Content starts

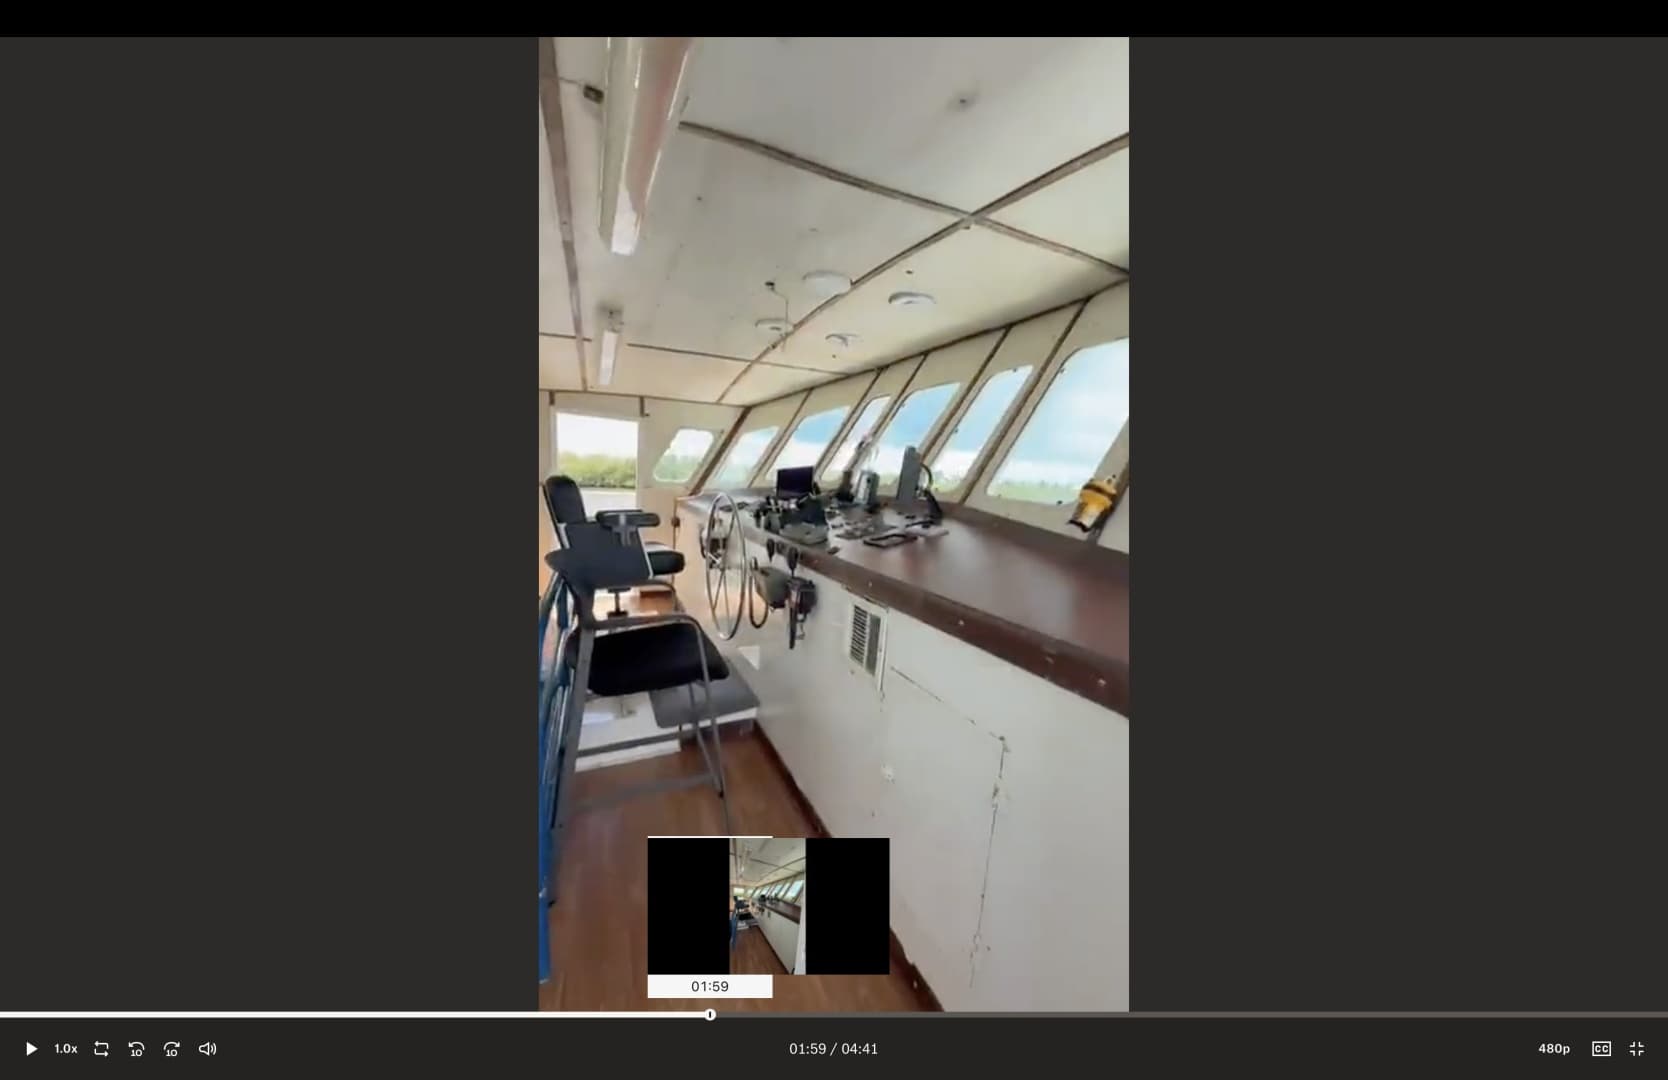Play the paused video
This screenshot has height=1080, width=1668.
31,1049
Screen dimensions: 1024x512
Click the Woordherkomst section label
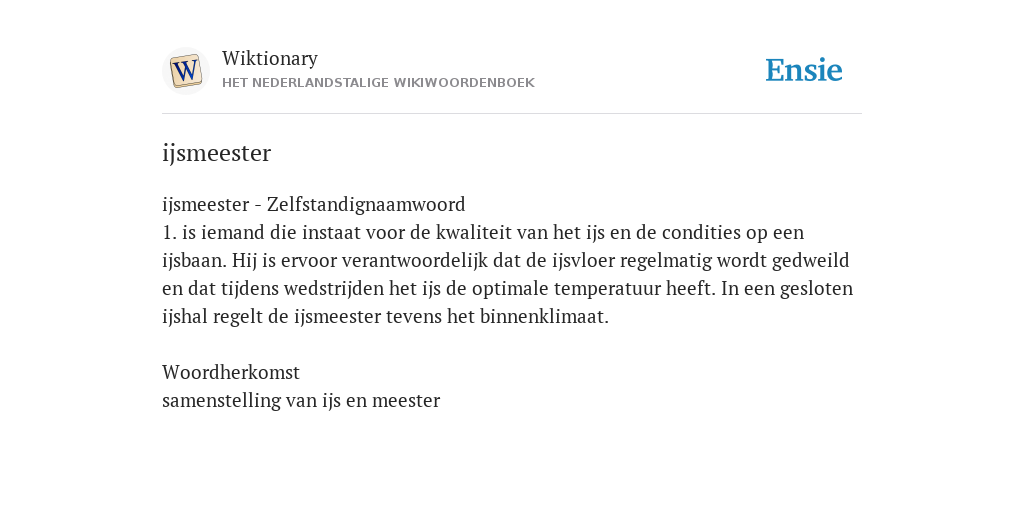231,373
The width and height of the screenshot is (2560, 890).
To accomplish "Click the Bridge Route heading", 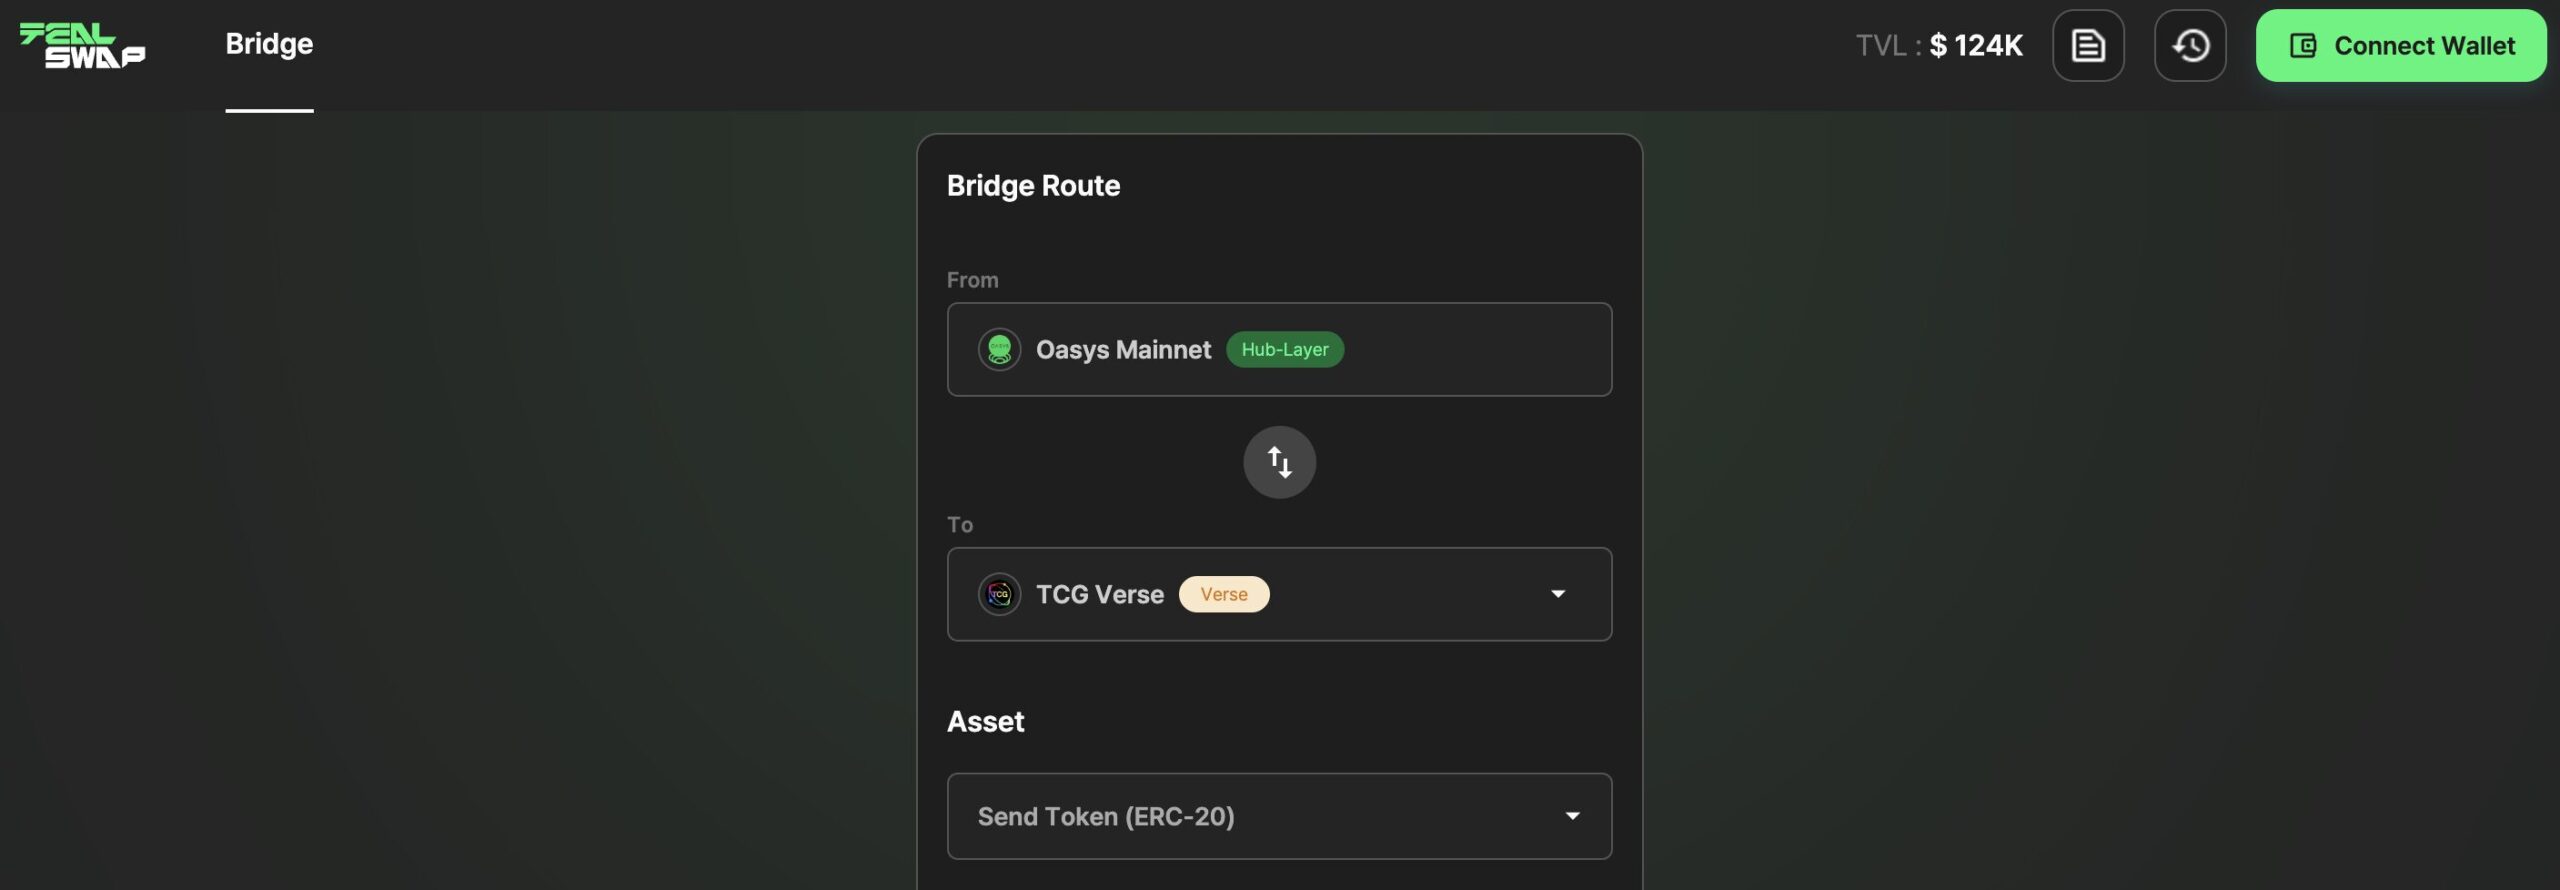I will point(1033,186).
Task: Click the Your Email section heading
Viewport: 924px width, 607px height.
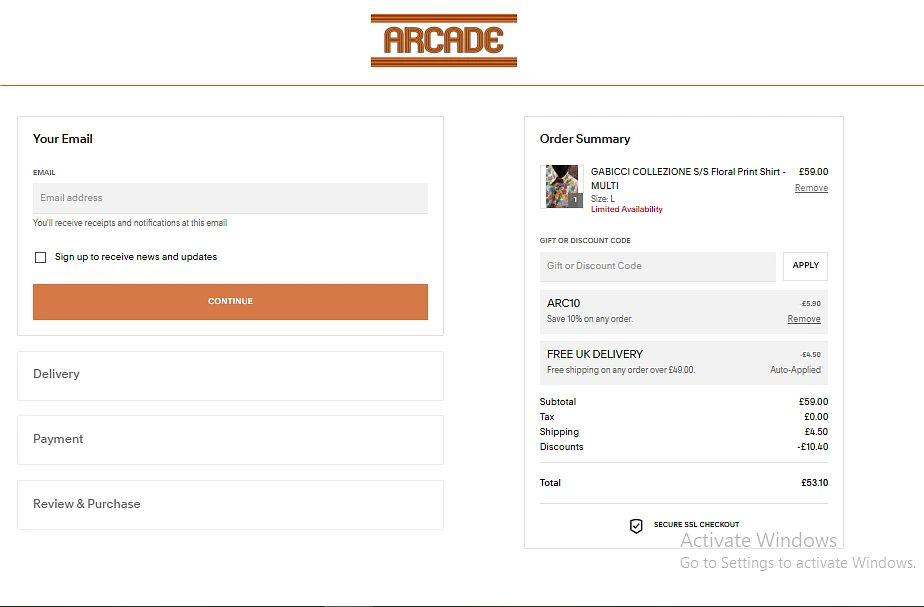Action: pos(63,139)
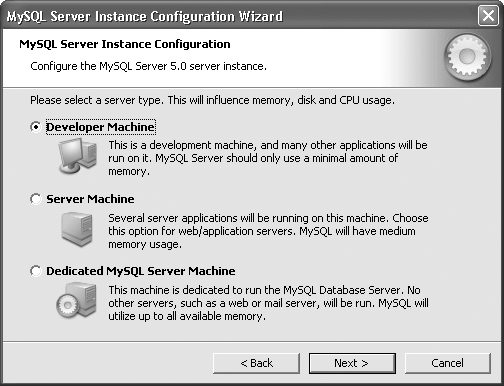Close the wizard window with X
Viewport: 504px width, 386px height.
pos(488,15)
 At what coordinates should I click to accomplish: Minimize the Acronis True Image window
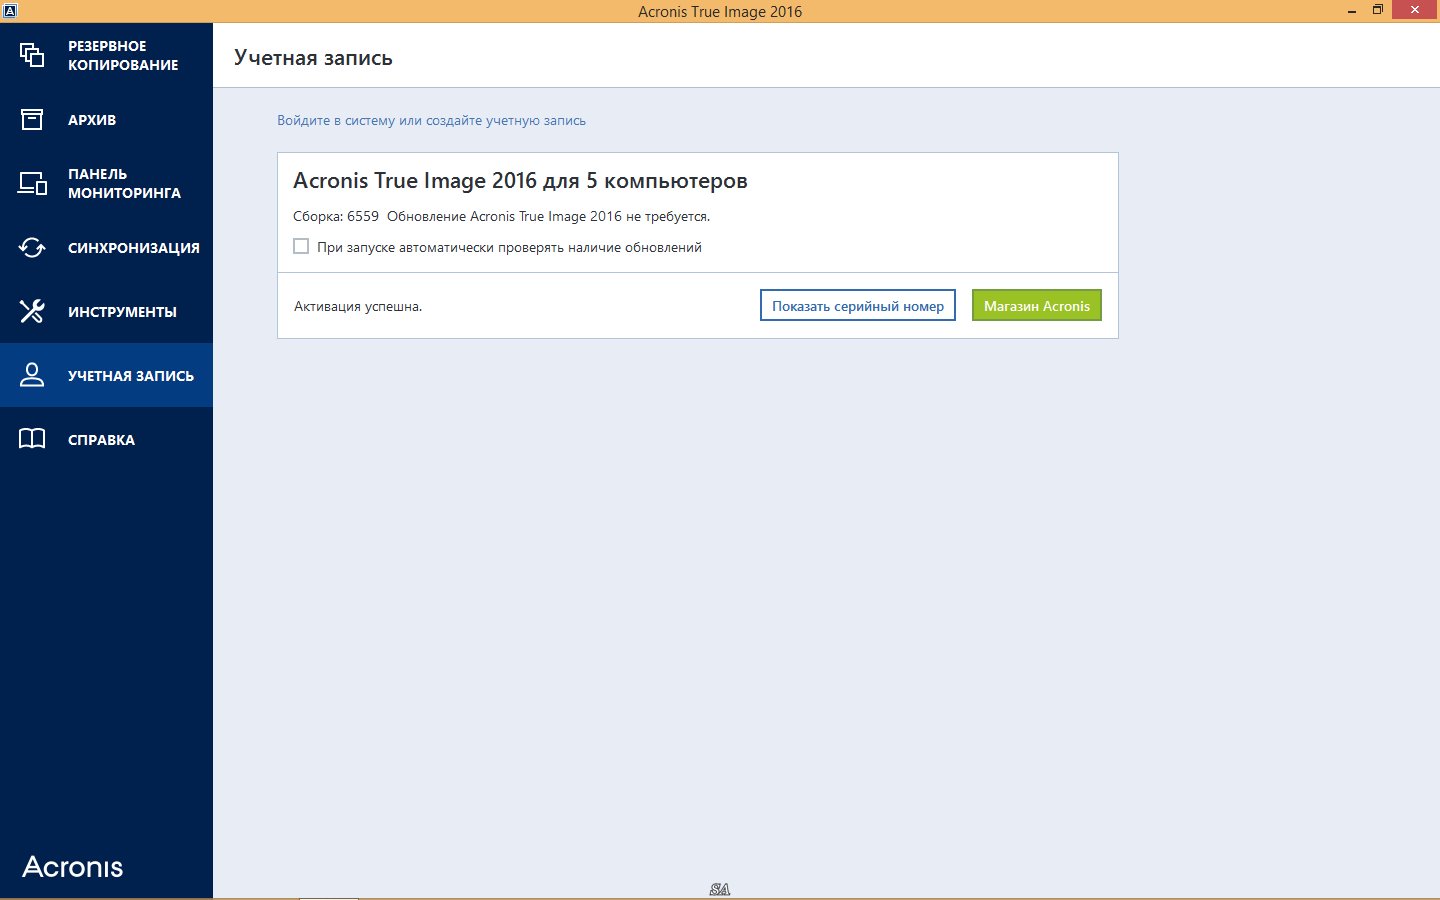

Content ends

> [TASK STATEMENT]
The line containing "Viewport: 924px width, 607px height." and every line after it, through the end of the data, are to be output exactly. Omit the pictures.

> [SOLUTION TO THE PROBLEM]
Viewport: 924px width, 607px height.
Action: pos(63,139)
Close the wizard window with X
Viewport: 504px width, 386px height.
pos(488,15)
 At what coordinates should I click to accomplish: Minimize the Acronis True Image window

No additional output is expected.